Colombia has rejected an attempt to legalize the recreational cannabis market for adult use, a blow to hopes that the government might pursue a regulatory model rather than prohibition.
On Wednesday night, the plenary session of the Senate failed to pass the proposed constitutional reform, falling short, with 47 votes in favor and 43 against, of garnering the 54 votes necessary to pass the law.
“We arrived at this debate exhausted, but with the peace of mind of having done everything possible so that this country could imagine different paths to face a problem that deeply afflicts it,” said María José Pizarro, the senator from the Historical Pact who was responsible for the project.
The legalization of recreational cannabis was seen as a source of much-needed tax revenue for many rural areas. The project proposed by the liberal representative Juan Carlos Losada had set out to allocate the money generated by taxes to health, education and agriculture in those regions.
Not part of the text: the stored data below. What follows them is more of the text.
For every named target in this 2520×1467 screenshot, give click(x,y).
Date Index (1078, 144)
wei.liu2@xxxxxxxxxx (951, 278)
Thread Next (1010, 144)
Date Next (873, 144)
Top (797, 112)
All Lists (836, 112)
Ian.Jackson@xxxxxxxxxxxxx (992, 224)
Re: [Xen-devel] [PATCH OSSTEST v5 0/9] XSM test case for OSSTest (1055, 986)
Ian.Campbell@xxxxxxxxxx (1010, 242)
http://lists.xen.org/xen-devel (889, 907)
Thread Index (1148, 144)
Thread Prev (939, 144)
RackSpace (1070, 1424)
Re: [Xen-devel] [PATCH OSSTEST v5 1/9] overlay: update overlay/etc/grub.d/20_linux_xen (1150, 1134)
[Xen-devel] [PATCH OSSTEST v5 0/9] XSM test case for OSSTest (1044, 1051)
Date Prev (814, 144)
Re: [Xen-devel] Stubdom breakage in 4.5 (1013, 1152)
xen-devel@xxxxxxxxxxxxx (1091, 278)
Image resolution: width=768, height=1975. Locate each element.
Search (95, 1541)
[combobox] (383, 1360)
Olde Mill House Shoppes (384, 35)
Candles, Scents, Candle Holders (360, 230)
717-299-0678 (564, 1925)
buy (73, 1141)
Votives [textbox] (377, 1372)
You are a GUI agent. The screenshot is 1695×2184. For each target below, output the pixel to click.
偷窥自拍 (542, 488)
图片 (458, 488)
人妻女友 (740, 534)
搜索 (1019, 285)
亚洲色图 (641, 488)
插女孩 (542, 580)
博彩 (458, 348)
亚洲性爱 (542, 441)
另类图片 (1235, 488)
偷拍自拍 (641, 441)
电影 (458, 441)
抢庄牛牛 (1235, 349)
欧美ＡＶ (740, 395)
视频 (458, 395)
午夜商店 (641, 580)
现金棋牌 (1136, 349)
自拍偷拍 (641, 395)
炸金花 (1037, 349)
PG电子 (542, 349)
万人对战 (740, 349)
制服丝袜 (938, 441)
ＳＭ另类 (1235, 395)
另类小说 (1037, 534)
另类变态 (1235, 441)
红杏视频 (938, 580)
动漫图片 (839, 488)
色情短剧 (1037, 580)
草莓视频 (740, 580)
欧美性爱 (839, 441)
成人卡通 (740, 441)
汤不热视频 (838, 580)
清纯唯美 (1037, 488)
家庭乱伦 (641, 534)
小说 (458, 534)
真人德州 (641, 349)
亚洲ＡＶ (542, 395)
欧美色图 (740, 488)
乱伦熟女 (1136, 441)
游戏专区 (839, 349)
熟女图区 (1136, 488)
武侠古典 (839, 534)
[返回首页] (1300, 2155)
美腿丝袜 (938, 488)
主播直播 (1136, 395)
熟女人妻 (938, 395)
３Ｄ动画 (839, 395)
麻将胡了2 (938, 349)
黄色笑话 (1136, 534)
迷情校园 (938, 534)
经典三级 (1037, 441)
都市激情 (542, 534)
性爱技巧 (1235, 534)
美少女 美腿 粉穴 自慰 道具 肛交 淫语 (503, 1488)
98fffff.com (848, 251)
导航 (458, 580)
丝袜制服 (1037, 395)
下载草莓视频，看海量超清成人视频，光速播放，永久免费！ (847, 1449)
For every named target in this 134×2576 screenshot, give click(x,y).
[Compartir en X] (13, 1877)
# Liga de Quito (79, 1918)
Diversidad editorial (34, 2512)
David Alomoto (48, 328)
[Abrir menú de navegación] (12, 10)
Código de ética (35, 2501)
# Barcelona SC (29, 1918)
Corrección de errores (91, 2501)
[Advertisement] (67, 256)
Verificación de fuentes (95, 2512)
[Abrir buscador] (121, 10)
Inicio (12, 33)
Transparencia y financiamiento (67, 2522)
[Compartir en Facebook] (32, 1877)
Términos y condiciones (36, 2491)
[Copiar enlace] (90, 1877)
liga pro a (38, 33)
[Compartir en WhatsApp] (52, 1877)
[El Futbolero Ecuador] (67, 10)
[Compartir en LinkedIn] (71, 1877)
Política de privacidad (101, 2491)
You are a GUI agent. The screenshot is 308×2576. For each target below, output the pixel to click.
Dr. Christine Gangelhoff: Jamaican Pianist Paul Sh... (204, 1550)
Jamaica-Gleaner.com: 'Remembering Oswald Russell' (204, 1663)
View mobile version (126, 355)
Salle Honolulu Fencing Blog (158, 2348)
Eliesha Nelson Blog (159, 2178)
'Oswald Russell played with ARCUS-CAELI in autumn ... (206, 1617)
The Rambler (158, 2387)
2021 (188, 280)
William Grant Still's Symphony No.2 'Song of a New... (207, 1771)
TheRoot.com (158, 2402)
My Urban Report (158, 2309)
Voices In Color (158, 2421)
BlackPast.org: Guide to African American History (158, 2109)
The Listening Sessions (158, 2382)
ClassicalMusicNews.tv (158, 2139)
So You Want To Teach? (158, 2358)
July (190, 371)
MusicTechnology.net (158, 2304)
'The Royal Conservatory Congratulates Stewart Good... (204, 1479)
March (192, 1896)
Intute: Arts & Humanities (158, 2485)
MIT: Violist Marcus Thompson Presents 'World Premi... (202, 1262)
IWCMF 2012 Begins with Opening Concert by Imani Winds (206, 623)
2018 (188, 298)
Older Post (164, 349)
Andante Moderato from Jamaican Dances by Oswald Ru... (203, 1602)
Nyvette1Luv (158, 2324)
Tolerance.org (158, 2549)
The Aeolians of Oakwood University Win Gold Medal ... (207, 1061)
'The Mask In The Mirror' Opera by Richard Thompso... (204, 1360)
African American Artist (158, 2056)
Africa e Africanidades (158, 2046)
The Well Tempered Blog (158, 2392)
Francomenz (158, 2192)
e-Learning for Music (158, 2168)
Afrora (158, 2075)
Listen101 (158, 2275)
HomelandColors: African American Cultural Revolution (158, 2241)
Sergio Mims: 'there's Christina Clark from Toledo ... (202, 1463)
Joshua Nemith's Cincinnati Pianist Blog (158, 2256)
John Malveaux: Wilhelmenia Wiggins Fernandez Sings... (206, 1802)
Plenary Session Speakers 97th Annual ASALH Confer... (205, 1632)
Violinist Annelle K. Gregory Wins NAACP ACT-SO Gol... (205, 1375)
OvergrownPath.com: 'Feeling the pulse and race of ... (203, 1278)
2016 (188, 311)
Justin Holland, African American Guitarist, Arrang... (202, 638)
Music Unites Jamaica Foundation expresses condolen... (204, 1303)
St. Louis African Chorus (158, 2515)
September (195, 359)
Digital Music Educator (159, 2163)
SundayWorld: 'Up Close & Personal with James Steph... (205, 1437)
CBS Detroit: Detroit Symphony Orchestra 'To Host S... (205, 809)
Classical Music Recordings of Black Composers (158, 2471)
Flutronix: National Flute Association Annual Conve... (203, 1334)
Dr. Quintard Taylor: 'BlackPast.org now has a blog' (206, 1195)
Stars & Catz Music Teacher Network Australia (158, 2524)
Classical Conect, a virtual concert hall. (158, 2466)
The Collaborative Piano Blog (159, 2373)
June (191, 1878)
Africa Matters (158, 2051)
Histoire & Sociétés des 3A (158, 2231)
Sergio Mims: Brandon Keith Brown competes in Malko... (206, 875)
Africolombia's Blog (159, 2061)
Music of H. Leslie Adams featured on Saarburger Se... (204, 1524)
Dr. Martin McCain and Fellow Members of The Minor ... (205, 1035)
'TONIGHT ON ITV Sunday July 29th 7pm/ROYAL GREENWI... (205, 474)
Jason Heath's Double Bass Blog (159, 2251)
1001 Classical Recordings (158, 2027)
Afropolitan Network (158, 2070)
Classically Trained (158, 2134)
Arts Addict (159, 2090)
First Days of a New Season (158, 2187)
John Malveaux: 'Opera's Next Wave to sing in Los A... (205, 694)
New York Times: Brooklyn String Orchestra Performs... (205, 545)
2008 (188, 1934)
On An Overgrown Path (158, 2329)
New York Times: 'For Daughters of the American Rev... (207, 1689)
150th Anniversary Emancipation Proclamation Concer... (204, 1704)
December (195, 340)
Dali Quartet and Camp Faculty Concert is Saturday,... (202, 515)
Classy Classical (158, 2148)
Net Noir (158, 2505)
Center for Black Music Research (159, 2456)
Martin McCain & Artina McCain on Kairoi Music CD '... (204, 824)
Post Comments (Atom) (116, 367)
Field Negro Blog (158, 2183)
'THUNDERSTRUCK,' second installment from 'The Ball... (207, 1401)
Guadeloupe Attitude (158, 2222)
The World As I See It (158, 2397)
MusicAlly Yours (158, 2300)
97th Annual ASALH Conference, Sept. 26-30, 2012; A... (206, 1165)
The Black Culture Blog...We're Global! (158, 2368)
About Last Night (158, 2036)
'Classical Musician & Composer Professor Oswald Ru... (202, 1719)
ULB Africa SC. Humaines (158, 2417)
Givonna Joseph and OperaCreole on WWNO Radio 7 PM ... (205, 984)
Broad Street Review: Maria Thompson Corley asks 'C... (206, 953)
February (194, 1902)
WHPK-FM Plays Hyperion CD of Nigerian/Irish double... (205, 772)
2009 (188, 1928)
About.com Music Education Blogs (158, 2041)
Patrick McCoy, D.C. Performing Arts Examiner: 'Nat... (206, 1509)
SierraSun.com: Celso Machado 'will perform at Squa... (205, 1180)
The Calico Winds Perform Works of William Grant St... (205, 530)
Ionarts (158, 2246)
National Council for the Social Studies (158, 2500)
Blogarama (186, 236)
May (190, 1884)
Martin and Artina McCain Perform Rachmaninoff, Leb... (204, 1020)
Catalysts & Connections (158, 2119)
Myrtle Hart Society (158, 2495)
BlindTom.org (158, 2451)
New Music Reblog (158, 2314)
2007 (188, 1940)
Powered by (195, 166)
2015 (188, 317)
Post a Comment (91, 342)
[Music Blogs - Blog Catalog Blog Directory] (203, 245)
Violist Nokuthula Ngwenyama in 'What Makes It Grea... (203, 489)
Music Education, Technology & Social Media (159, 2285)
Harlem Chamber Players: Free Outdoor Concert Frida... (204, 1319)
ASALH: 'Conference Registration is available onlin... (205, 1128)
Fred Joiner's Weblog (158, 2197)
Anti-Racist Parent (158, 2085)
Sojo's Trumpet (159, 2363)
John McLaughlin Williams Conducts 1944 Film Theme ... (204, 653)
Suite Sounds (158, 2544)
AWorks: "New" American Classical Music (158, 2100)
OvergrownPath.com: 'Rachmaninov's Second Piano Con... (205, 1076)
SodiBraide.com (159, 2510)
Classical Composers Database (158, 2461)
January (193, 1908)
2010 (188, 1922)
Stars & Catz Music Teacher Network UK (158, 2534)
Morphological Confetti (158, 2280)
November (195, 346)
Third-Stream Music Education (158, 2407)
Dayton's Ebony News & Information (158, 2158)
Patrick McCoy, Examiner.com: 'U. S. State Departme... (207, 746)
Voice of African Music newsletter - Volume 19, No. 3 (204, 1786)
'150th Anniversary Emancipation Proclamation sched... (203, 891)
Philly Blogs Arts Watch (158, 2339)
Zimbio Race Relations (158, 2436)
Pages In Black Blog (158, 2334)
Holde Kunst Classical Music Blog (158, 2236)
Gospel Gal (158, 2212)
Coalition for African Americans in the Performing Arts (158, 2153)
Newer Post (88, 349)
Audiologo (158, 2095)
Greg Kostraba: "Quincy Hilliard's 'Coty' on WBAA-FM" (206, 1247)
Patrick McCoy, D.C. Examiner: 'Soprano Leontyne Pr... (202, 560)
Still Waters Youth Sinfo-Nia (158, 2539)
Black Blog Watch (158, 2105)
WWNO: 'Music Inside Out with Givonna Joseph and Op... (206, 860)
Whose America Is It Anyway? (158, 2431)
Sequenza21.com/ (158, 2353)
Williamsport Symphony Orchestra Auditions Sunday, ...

Some senators from the opposition parties of the Democratic Center, Conservative Party, U Party, and Green Party worked to oppose the bill, leaning heavily on moral and religious arguments and deeming it a threat to children. Jota Pe Hernández, a representative from the Green Party, celebrated the bill’s rejection on Twitter, declaring “the Senate says NO to legalizing the sale and distribution of marijuana!!”
The failure of the cannabis bill comes in the face of other much-needed social reforms proposed by the government, including labor and pension reforms, that are still without solid majorities and a stable legislative coalition for the President Gustavo Petro. With this setback, the fight against illicit drugs in Colombia will continue along the same failed lines.